HOW TO COMPLETE THIS TASK
Your answer must be the full set of entries, reproduced exactly.

DATA FOR PROCESSING
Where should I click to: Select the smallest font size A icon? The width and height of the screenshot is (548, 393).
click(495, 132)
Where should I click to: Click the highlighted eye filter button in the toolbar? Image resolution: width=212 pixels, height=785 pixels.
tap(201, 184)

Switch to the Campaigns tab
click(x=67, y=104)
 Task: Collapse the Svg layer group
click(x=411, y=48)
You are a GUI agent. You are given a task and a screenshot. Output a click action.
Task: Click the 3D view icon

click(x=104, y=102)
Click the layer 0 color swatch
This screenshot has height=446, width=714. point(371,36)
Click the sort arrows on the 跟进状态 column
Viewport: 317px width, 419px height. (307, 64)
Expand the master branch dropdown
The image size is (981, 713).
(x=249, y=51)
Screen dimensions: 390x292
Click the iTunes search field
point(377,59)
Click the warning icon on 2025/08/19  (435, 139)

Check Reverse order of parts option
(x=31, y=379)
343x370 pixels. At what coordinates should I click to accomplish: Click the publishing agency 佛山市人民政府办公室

COMPLETED EXERCISE
Where should I click to: Select the smallest font size A icon? The width and height of the screenshot is (548, 393).
click(495, 132)
Where should I click to: Click the highlighted eye filter button in the toolbar? Image resolution: width=212 pixels, height=785 pixels.
tap(201, 184)

Switch to the Campaigns tab
click(x=67, y=104)
 Task: Collapse the Svg layer group
click(x=411, y=48)
You are a GUI agent. You are given a task and a screenshot. Output a click action.
Task: Click the 3D view icon

click(x=104, y=102)
Click the layer 0 color swatch
This screenshot has height=446, width=714. point(371,36)
Click the sort arrows on the 跟进状态 column
Viewport: 317px width, 419px height. (307, 64)
Expand the master branch dropdown
The image size is (981, 713).
(x=249, y=51)
Screen dimensions: 390x292
Click the iTunes search field
point(377,59)
Click the warning icon on 2025/08/19  (435, 139)

Check Reverse order of parts option
(x=31, y=379)
343x370 pixels. At what coordinates should I click to accomplish: Click the publishing agency 佛山市人民政府办公室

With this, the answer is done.